I didn’t realize there were so many earlier attempts to create a collaborative online encyclopedia. This article, based on a lecture by Benjamin Mako Hill, a Harvard Berkman Center fellow, points out several reasons why Wikipedia worked:

1. Wikipedia clung closely to the familiar concept of an encyclopedia, while other online efforts tried to re-define what an encyclopedia could be. “It felt familiar.”
2. Wikipedia focused on content, rather than technology. Again, it didn’t try to implement some radical new tool.
3. Wikipedia has “low transaction costs” … it’s easy to contribute.
4. Wikipedia makes it difficult to tell who contributed.
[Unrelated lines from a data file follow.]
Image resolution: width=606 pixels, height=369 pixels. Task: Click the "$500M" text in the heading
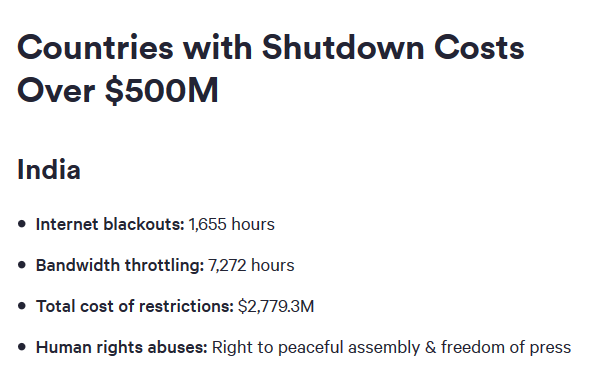(x=162, y=90)
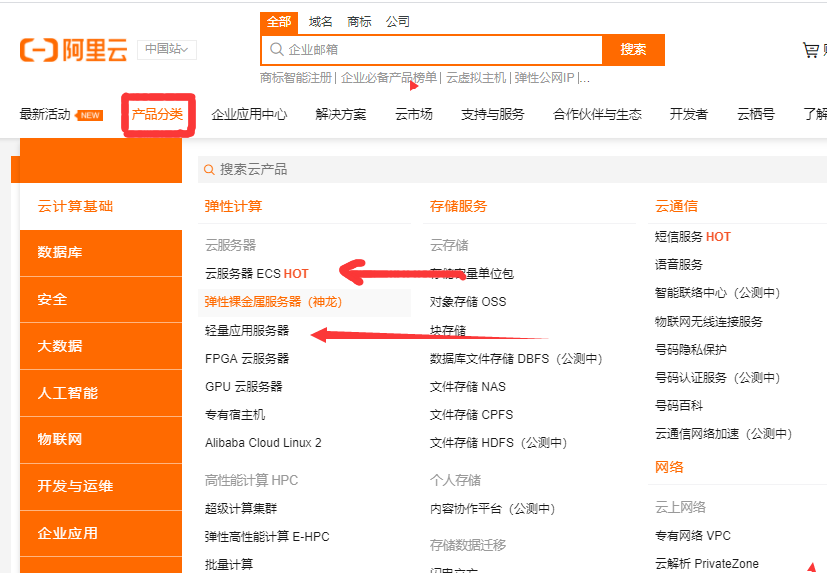827x573 pixels.
Task: Select 数据库 in the left sidebar
Action: point(60,252)
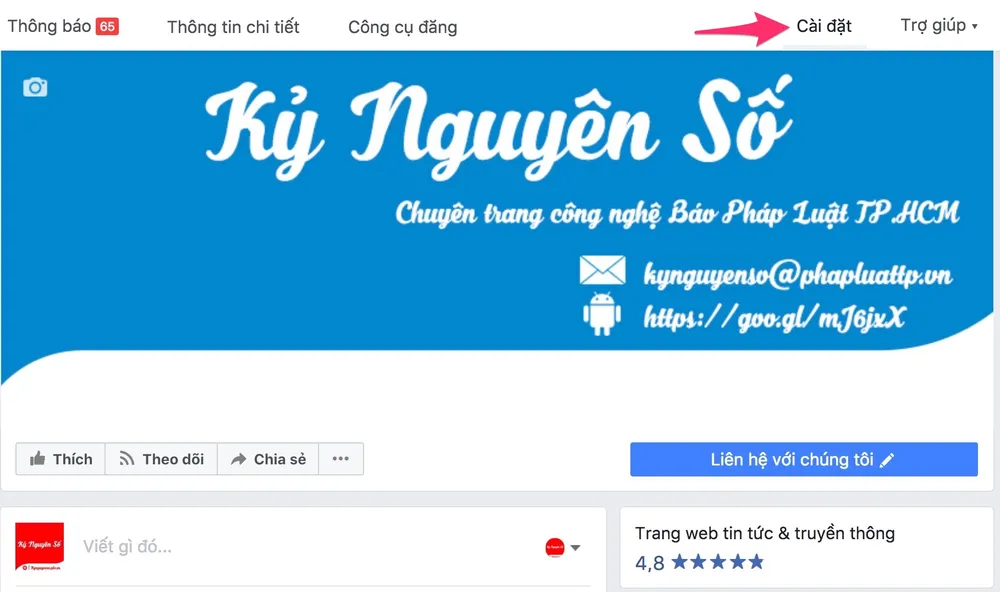Click the thumbs-up icon on Thích button

click(38, 459)
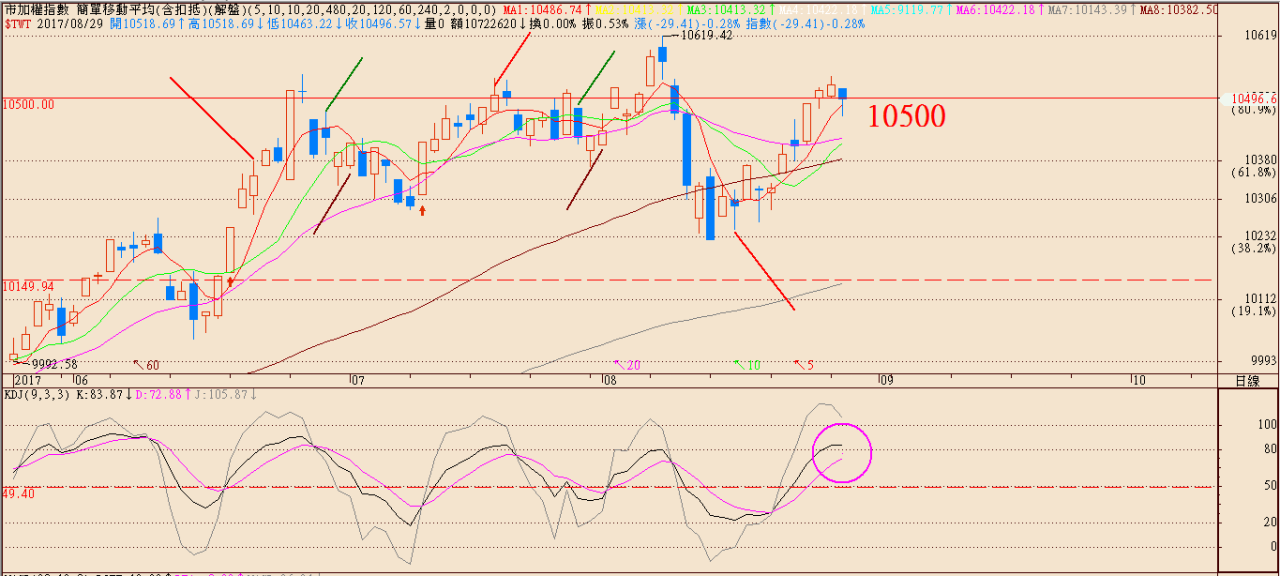
Task: Click the red MA 5 period marker
Action: 803,365
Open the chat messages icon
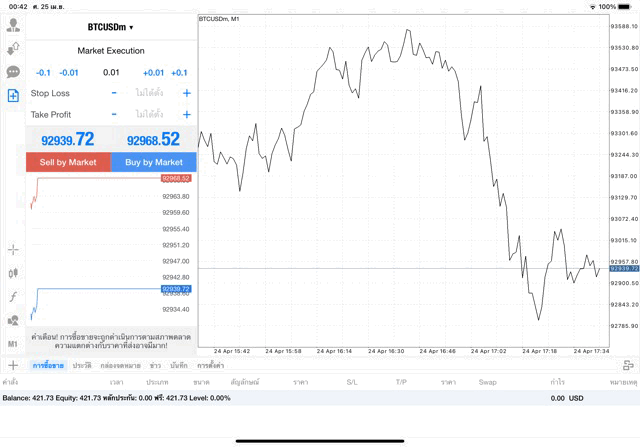Image resolution: width=640 pixels, height=447 pixels. [13, 72]
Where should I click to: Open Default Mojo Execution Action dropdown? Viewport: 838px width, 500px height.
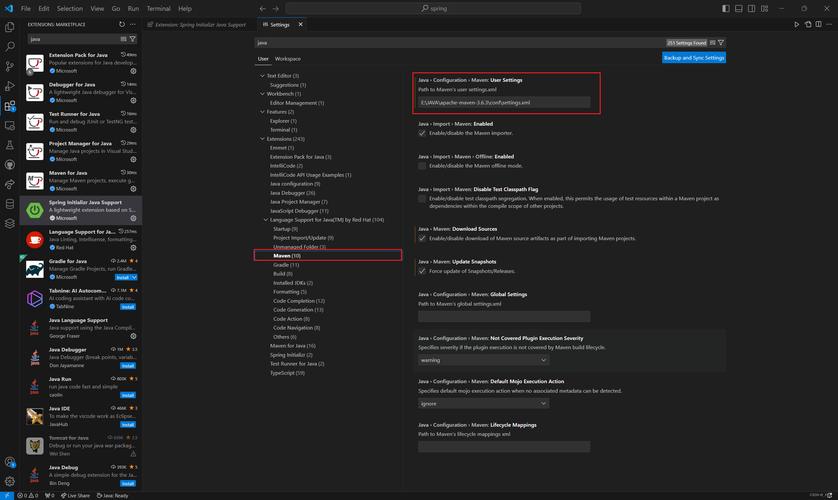coord(484,404)
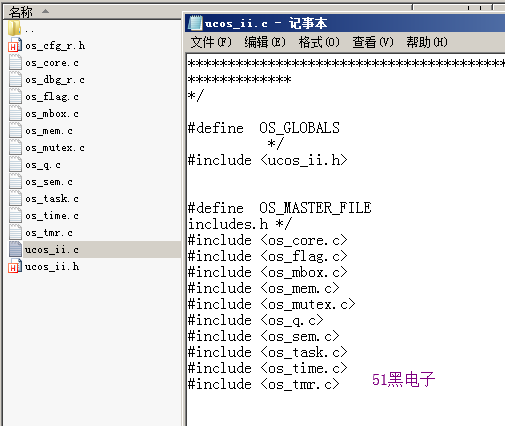Open the 文件(F) menu
505x426 pixels.
tap(211, 42)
This again lowers the barrier to collaborate by making people feel comfortable jumping in and contributing, even in minor ways.

So, might a good rule of thumb for designing online collaboration environments be “Keep it simple and familiar”?

I think this is interesting in light of the Oosterhuis reading from earlier that emphasized the need to learn how to swim in the data stream, which seems like a daunting task. It’s comforting to know that you don’t always need to reinvent the wheel. Sometimes simple, familiar designs can enhance that ability to intuitively interface with data.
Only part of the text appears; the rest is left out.